◆ Exercise prompt:
Take the data below and extract the lines from the one with "Screen dimensions: 722x1568" to the one with "Collapse the my_folder", inclusive, exactly as written.

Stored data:
□ □ □ □ □

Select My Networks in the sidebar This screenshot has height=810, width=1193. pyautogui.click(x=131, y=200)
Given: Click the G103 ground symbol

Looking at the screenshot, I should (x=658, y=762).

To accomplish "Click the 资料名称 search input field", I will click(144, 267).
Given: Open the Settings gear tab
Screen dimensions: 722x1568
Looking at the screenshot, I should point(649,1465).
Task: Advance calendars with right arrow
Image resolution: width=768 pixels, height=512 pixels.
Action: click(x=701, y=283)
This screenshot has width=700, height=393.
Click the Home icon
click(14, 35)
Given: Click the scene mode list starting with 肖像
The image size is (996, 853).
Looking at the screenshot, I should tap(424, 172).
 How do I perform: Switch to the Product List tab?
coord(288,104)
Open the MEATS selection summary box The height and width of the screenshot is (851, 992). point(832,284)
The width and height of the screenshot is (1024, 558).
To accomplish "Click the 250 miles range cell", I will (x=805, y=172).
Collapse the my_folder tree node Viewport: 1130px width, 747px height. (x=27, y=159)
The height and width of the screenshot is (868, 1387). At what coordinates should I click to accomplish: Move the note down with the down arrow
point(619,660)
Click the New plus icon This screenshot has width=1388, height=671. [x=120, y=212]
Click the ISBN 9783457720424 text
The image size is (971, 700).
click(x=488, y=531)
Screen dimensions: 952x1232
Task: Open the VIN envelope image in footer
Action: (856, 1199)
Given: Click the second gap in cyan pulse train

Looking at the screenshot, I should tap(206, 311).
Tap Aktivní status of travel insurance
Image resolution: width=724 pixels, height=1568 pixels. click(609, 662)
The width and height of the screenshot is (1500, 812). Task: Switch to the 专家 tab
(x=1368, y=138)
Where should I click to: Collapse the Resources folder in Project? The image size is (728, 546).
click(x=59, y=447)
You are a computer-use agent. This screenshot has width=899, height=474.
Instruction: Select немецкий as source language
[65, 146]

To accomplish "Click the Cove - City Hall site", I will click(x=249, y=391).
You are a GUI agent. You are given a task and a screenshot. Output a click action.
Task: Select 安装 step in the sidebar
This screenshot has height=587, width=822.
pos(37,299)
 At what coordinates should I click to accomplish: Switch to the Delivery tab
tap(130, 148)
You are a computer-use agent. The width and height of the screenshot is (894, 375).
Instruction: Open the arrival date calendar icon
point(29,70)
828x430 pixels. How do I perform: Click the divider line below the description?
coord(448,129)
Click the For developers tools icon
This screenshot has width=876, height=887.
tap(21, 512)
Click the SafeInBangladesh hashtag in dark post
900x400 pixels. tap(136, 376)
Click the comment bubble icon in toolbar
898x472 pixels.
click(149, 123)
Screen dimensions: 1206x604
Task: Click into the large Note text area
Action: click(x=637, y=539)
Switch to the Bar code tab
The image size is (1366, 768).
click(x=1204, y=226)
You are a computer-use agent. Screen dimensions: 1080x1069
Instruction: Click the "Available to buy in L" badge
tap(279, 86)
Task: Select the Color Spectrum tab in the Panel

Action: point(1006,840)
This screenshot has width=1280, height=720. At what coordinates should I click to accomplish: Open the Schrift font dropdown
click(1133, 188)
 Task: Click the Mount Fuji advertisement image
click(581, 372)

□ □ □ □ □

◆ Written solution:
Screen dimensions: 722x1568
Looking at the screenshot, I should point(649,1465).
Task: Advance calendars with right arrow
Image resolution: width=768 pixels, height=512 pixels.
Action: click(x=701, y=283)
This screenshot has width=700, height=393.
Click the Home icon
click(14, 35)
Given: Click the scene mode list starting with 肖像
The image size is (996, 853).
Looking at the screenshot, I should tap(424, 172).
 How do I perform: Switch to the Product List tab?
coord(288,104)
Open the MEATS selection summary box The height and width of the screenshot is (851, 992). point(832,284)
The width and height of the screenshot is (1024, 558).
To accomplish "Click the 250 miles range cell", I will (x=805, y=172).
Collapse the my_folder tree node Viewport: 1130px width, 747px height. (x=27, y=159)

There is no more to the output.